Monday, July 10, 2006

Viable computing

For a long time I have been generally frustrated by the stupidity of PC's (by PC I mean any computer). For most of my life I have been an "apologist", apologizing to non-techies for seeming random and unfathomable reasons why PC's have the unnerving ability to fail at the most critical moment, or in the most devastating ways, or dumbness of hierarchal file systems. Even the computer in our coffee machine at work now fails in its only duty, and on almost daily basis needs to be rebooted.

Ok so what? Well for my cents worth I think its time to fundamentally reevaluate what we do and how we do it. I think that in a simplistic way computing is (if you understand viable systems model) stuck in systems 1, 2 and 3 (i.e. its a ll about operation, management and resource contention) what its missing is system 4 and 5 ( an understanding of the outside world view and
what its identity is) Ok I know this all very AI'e but that's the issue.

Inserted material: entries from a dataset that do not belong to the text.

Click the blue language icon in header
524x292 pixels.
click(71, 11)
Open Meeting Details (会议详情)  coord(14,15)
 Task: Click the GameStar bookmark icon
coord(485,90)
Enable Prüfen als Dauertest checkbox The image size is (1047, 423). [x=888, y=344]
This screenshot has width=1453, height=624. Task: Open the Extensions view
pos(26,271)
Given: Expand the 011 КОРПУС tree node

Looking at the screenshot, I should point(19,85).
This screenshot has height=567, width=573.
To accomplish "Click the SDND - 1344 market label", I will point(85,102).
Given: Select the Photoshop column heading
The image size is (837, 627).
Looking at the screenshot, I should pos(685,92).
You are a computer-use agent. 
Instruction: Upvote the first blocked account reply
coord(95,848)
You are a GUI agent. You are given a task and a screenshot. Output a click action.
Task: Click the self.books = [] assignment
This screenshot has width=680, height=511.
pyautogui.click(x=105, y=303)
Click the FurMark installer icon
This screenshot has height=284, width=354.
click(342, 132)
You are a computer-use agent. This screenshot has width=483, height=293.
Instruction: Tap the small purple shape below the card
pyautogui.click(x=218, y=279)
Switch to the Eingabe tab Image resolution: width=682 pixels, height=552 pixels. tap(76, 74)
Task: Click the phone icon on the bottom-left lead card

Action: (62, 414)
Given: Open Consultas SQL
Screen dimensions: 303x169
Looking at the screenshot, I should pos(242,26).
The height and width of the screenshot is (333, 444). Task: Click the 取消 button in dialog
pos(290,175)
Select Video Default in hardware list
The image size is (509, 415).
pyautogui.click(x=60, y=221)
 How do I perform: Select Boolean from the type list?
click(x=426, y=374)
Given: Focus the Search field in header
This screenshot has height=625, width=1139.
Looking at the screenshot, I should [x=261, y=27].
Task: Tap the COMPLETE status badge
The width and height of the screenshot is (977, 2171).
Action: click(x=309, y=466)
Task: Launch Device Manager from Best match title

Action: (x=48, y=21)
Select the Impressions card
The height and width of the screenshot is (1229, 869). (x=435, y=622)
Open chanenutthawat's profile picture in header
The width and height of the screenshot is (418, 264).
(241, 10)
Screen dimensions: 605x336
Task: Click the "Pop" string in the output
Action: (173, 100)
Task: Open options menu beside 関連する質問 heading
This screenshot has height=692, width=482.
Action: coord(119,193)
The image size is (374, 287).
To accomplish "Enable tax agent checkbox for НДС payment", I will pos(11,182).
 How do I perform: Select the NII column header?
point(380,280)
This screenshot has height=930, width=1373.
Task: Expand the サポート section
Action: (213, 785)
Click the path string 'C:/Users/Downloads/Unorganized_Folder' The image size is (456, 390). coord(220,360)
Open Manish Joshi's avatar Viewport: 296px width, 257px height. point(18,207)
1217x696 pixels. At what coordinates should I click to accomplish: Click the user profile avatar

So what would practicle befits would "I" derive from a system 4/5 based service? Well some basic thoughts are -
A computer service that "understands" and is far more personalized to fit "me" - from simplistic examples that it understands that when I go to "bed" it stops bleeping/disk sounds/fans etc to fact that I have a number task orientated modes (watching TV,writing software,playing a game.. doing a hobby etc) and that in these modes I need different support and operations and capabilities. Lastly that it "understands" the situation I'm in and reacts accordingly (e.g. so it does what I want/need it to do not what it wants to do) , e.g. when I'm desperately trying to print out an email it doesn't start a virus database update, windows update and a scan of the disk all at the same time (for a long time I have wanted a frustration input device for windows.. where by I could communicate that I'm very unhappy and to stop doing what its doing and instead ask me what I want to do, leaving everything else to later).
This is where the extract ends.